**** EXERCISE INPUTS

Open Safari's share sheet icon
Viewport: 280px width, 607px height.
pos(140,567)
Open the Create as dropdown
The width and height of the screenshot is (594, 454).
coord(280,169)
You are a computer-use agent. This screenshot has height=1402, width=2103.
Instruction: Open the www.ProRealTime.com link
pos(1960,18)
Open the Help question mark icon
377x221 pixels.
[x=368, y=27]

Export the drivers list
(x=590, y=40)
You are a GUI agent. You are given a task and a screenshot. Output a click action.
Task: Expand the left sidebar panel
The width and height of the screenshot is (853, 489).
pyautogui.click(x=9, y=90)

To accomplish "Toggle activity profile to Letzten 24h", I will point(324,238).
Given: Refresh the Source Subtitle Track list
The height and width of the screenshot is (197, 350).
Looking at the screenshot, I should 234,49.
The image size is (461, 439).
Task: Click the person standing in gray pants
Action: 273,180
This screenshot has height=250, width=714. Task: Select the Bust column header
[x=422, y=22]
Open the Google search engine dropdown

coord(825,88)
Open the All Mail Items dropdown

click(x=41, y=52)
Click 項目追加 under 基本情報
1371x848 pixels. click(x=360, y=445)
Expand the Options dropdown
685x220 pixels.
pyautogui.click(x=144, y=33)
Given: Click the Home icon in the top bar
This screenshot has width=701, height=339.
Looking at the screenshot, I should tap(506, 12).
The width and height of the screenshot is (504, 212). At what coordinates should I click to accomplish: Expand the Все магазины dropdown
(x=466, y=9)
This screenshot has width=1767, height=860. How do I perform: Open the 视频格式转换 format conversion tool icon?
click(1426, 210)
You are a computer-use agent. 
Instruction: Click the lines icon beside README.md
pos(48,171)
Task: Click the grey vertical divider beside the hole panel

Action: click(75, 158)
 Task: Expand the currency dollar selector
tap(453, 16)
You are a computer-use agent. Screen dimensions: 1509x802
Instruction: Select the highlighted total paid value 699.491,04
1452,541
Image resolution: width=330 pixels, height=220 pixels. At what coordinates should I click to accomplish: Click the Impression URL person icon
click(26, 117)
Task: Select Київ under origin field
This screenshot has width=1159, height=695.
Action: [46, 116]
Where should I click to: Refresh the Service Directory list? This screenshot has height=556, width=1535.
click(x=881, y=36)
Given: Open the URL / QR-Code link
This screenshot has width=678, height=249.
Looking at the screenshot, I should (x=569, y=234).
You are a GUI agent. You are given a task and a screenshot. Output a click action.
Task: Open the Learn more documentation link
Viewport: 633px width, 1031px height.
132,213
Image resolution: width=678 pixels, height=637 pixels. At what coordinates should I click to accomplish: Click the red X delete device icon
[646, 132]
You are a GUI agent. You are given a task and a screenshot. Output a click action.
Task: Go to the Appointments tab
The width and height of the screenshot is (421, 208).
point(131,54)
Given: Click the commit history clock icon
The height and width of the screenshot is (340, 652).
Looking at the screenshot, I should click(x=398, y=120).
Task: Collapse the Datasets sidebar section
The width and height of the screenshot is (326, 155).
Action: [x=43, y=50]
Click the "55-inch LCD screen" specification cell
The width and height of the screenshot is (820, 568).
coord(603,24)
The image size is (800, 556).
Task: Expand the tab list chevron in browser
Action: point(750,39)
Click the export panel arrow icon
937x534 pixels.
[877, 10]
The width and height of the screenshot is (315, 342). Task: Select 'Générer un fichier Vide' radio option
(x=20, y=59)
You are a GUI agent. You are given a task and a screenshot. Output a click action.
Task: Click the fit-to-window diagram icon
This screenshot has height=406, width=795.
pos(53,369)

********

### WHAT YOU WILL DO
Please update the entries by replacing "computer-use agent" with "GUI agent" and leaving everything else unchanged.

### COMPLETED TASK
Open Safari's share sheet icon
Viewport: 280px width, 607px height.
pos(140,567)
Open the Create as dropdown
The width and height of the screenshot is (594, 454).
coord(280,169)
You are a GUI agent. This screenshot has height=1402, width=2103.
Instruction: Open the www.ProRealTime.com link
pos(1960,18)
Open the Help question mark icon
377x221 pixels.
[x=368, y=27]

Export the drivers list
(x=590, y=40)
You are a GUI agent. You are given a task and a screenshot. Output a click action.
Task: Expand the left sidebar panel
The width and height of the screenshot is (853, 489).
pyautogui.click(x=9, y=90)

To accomplish "Toggle activity profile to Letzten 24h", I will point(324,238).
Given: Refresh the Source Subtitle Track list
The height and width of the screenshot is (197, 350).
Looking at the screenshot, I should 234,49.
The image size is (461, 439).
Task: Click the person standing in gray pants
Action: 273,180
This screenshot has height=250, width=714. Task: Select the Bust column header
[x=422, y=22]
Open the Google search engine dropdown

coord(825,88)
Open the All Mail Items dropdown

click(x=41, y=52)
Click 項目追加 under 基本情報
1371x848 pixels. click(x=360, y=445)
Expand the Options dropdown
685x220 pixels.
pyautogui.click(x=144, y=33)
Given: Click the Home icon in the top bar
This screenshot has width=701, height=339.
Looking at the screenshot, I should tap(506, 12).
The width and height of the screenshot is (504, 212). At what coordinates should I click to accomplish: Expand the Все магазины dropdown
(x=466, y=9)
This screenshot has width=1767, height=860. How do I perform: Open the 视频格式转换 format conversion tool icon?
click(1426, 210)
You are a GUI agent. 
Instruction: Click the lines icon beside README.md
pos(48,171)
Task: Click the grey vertical divider beside the hole panel

Action: click(75, 158)
 Task: Expand the currency dollar selector
tap(453, 16)
You are a GUI agent. Screen dimensions: 1509x802
Instruction: Select the highlighted total paid value 699.491,04
1452,541
Image resolution: width=330 pixels, height=220 pixels. At what coordinates should I click to accomplish: Click the Impression URL person icon
click(26, 117)
Task: Select Київ under origin field
This screenshot has width=1159, height=695.
Action: [46, 116]
Where should I click to: Refresh the Service Directory list? This screenshot has height=556, width=1535.
click(x=881, y=36)
Given: Open the URL / QR-Code link
This screenshot has width=678, height=249.
Looking at the screenshot, I should (x=569, y=234).
You are a GUI agent. You are given a task and a screenshot. Output a click action.
Task: Open the Learn more documentation link
Viewport: 633px width, 1031px height.
132,213
Image resolution: width=678 pixels, height=637 pixels. At what coordinates should I click to accomplish: Click the red X delete device icon
[646, 132]
You are a GUI agent. You are given a task and a screenshot. Output a click action.
Task: Go to the Appointments tab
The width and height of the screenshot is (421, 208).
point(131,54)
Given: Click the commit history clock icon
The height and width of the screenshot is (340, 652).
Looking at the screenshot, I should click(x=398, y=120).
Task: Collapse the Datasets sidebar section
The width and height of the screenshot is (326, 155).
Action: [x=43, y=50]
Click the "55-inch LCD screen" specification cell
The width and height of the screenshot is (820, 568).
coord(603,24)
The image size is (800, 556).
Task: Expand the tab list chevron in browser
Action: point(750,39)
Click the export panel arrow icon
937x534 pixels.
[877, 10]
The width and height of the screenshot is (315, 342). Task: Select 'Générer un fichier Vide' radio option
(x=20, y=59)
You are a GUI agent. You are given a task and a screenshot. Output a click action.
Task: Click the fit-to-window diagram icon
This screenshot has height=406, width=795.
pos(53,369)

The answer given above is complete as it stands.